Category: Arts and Culture

Project 1 by ArtPrize: A complete guide on what to know before the public art exhibit debuts

Project 1 logo

As the artistic director for ArtPrize, Kevin Buist didn’t know what to expect 10 years ago when the public art exhibition with the world’s largest financial prize debuted in Grand Rapids.

Buist is in similar unknown territory this fall with the launch of Project 1 by ArtPrize.

The organization’s new vision of an interactive art exhibition is carefully curated with five intentionally selected artists who will launch the concept with their work at three sites in and near the city’s downtown.

“Project 1 flips ArtPrize on its head,” Buist said recently. “We’re taking our resources and investing them in a smaller number of commissioned pieces with no competition. ArtPrize was very experimental, and it became, and will continue to be, a great success.

“For Project 1, we had to be willing to make a shift to breathe new life into the community and ask new questions. The artists are crafting massive public and interactive pieces that couldn’t exist in a competition format. It’s an exciting step in continuing to make Grand Rapids the pre-eminent location for remarkable art in the fall.”

And Buist has no doubt that will be the case. The experience will be different, but it will be just as memorable for visitors, he believes.

“These are going to be big, beautiful projects that people will want to explore. They’ll want to photograph them,” Buist said. “This is serious art that has a ‘Gee, Whiz,’ factor. There’s still going to be a huge art exhibit, and I think people will understand and appreciate the change after they witness it.”

The evolution to a biennial structure, ArtPrize will return in 2020, also allowed the ArtPrize team to deepen the significance of art by creating a theme that serves as an inspiration for the pieces while also examining critical issues. Project 1 selected “Crossed Lines” to look at how boundaries, both visible and invisible, affect a sense of belonging that can unite or divide the city.

“Art can deal with difficult topics and reveal histories that are uncomfortable or contemporary practices that may not be widely known,” Buist said. “This is not prescriptive or didactic. We’re not looking for a particular outcome.

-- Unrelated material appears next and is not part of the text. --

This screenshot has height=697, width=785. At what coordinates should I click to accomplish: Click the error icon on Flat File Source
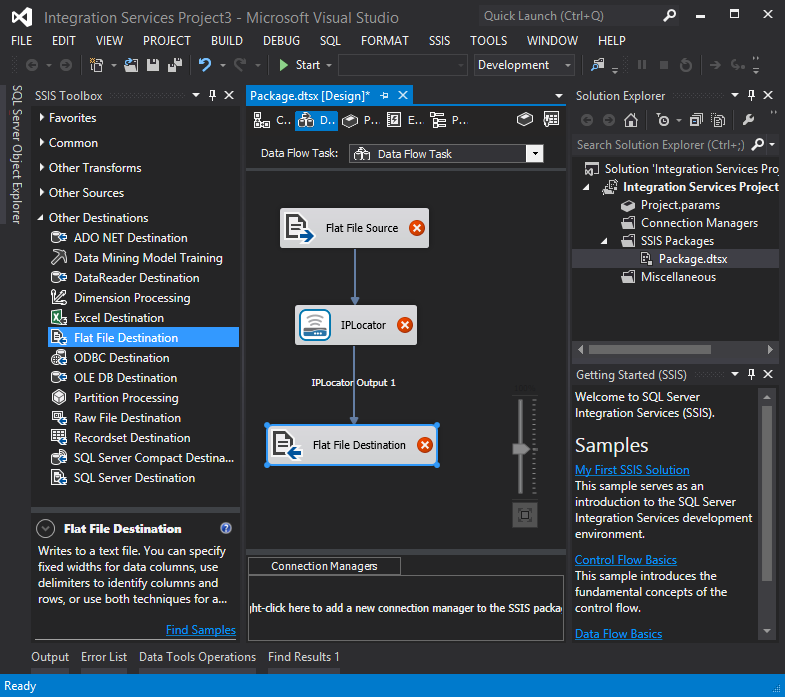417,228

Art is open to interpretation, and ultimately, we hope to expand people’s views about life and empower them to think critically.”

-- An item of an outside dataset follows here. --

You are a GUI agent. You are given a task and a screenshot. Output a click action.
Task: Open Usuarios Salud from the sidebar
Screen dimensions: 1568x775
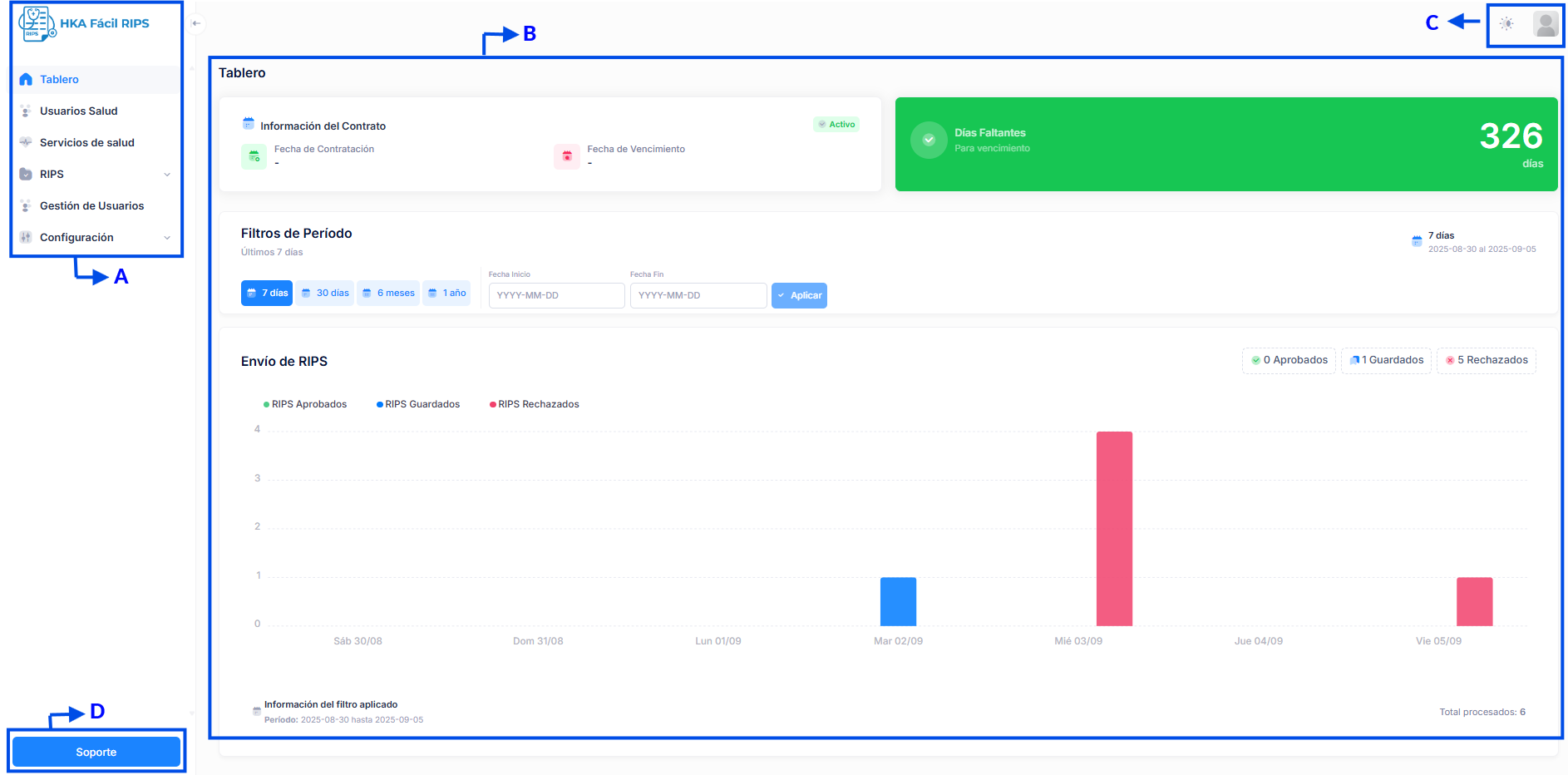pos(78,111)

When is Project 1 being held?

The first Project 1 will run from Sept. 7 to Oct. 27, a much longer event than ArtPrize, which typically lasts about two weeks. Project 1 will still be a self-guided exploration, but there will be more event-based performances and programming around artists’ installations. The plan is to kickoff the opening weekend with a burst of activity at each site and then highlight one particular location per weekend in a rotation.

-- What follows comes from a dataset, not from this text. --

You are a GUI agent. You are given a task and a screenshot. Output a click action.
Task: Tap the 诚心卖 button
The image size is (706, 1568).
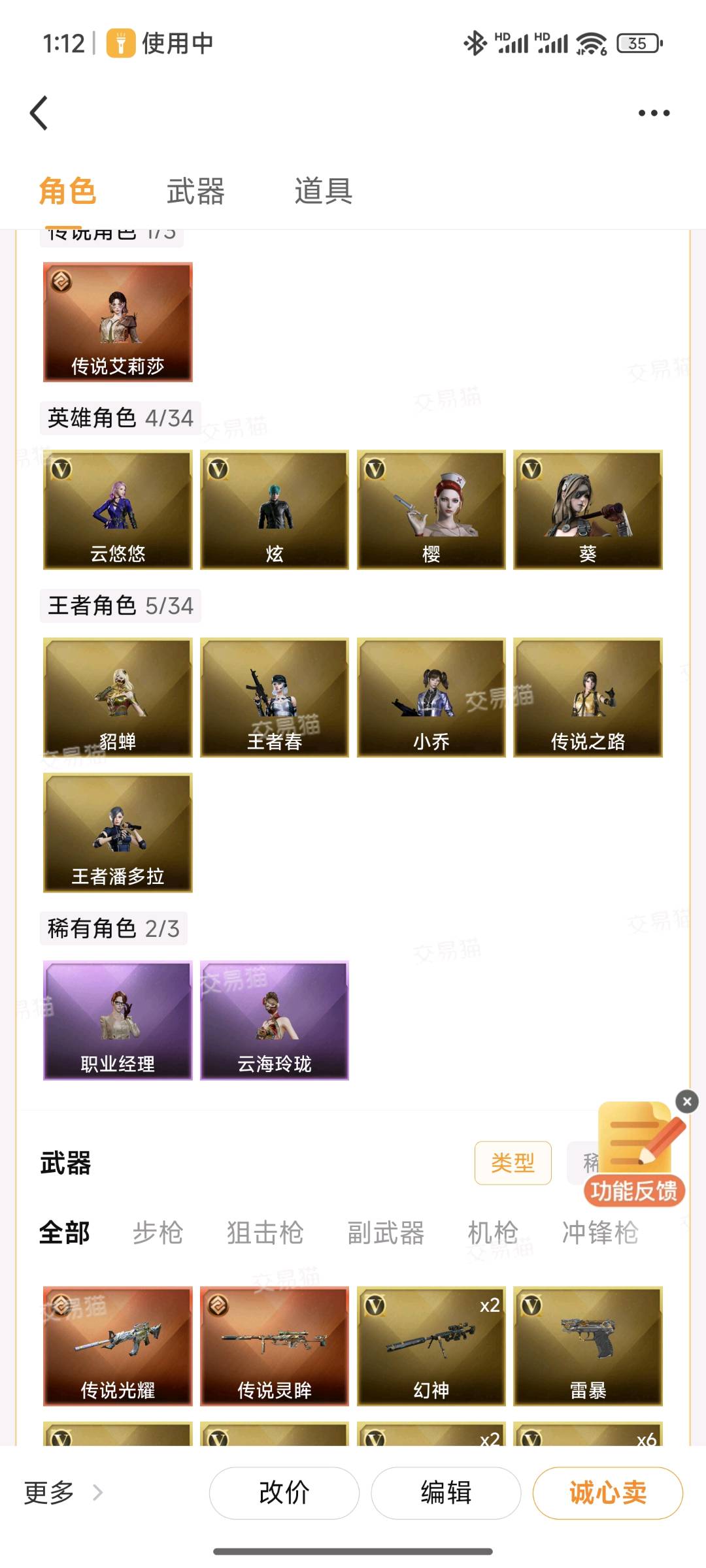[x=608, y=1493]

Where will the art be located?

There are three primary sites:

  • Downtown Grand Rapids, which will feature a walkable experience with installations by four of the five commissioned artists. Exact locations of the art will be revealed shortly before the opening of Project 1.
  • Martin Luther King Jr. Park in Southeast Grand Rapids, where one artist will locate a piece that visitors can walk and climb on, as well as venture inside. The piece will also be a stage for local music, dance and spoken word. Another artist will use the park’s community lodge as a centerpiece.
  • Tanglefoot is a former flypaper manufacturing campus that is now home to urban artist studios, on the city’s near Southwest side. Here artists will build spaces for use by other artists and encourage audiences and performers to occupy a courtyard space at 314 Straight St. SW.

 

The artists and their Project 1 plans:

Amanda BrowderAmanda Browder: Browder creates large-scale, vibrant fabric installations and transforms building exteriors into multi-colored sculptures. The largest and most ambitious section of Kaleidoscopic will be draped over the exterior of a community center building in Martin Luther King Jr. Park in Southeast Grand Rapids. Browder will also wrap four skywalks which link buildings in the heart of downtown. The final section will cover the facade of a building at the Tanglefoot site on the southwest side of the city.

Heather Hart

Heather Hart: Hart creates submerged rooftops, complete with shingles and dormer windows, that look like they were dropped from the sky. The rooftops refer to home, stability or shelter. Hart speaks about the rooftops as thresholds between public and private space. Combined with family and oral histories, and activated by performance, her work explores the power these thresholds have in our lives. Hart will create The Oracle of the Soulmates — twin rooftop sculptures, one in the center of Rosa Parks Circle in downtown Grand Rapids, the other on the lawn in MLK Park. Climb on the rooftops and venture inside the attics.

 

O Jeyifous

Olalekan Jeyifous: Jeyifous’ work in public art and installation explores the past and potential futures of urban environments. He will create The Boom and the Bust — a sculpture referencing the historic and contemporary challenges of housing discrimination and the inequities of urban life. This abstracted multi-story building form will rise 25-feet from the ground at the corner of Louis Street and Monroe Avenue in downtown Grand Rapids. The sculpture arises from the artist’s research into the recent history of housing in Grand Rapids. By combining references to skyscrapers and single-family houses, it juxtaposes massive downtown development alongside foreclosure and displacement.

Amenta Lott

Paul Amenta and Ted Lott: Amenta and Lott, known for their history of wide-ranging collaborative artistic productions with SiTE:LAB, will present Critical Infrastructure — a site-specific architectural intervention at the landmarkTanglefoot Building. In collaboration with DisArt, an arts and culture organization that focuses on creating public art events that cultivate and communicate a disabled culture, the intervention will create an environment that addresses issues of accessibility in both form and function. The project will reimagine the site by temporarily transforming a private space into a fully accessible public space, through a series of ramps and landings which welcome visitors and a wide variety of performances and interventions by other artists.

Lozano Hemmer

Rafael Lozano-Hemmer: Lozano-Hemmer develops interactive installations that live at the intersection of architecture and performance art. He will create a new site-specific installation called Voice Bridge. Along the handrails of Grand Rapids’ iconic Blue Bridge — a pedestrian bridge which connects the East and West sides ofdowntown over the Grand River — you’ll find speakers and 400 lights that shine on the footpath of the bridge. You’ll control the intensity of each light by speaking into the intercoms at each end of the bridge and recording a message. Once recorded, your message will play back as a loop — jumping from speaker to speaker across the bridge as more messages are recorded.

 

What is the expectation?

Project 1 leaders believe the installation sites will have contrasting experiences, ephemeral but enduring. Visiting while the location is activated with planned performances will be different than when guests return and challenge themselves to see the art in another light.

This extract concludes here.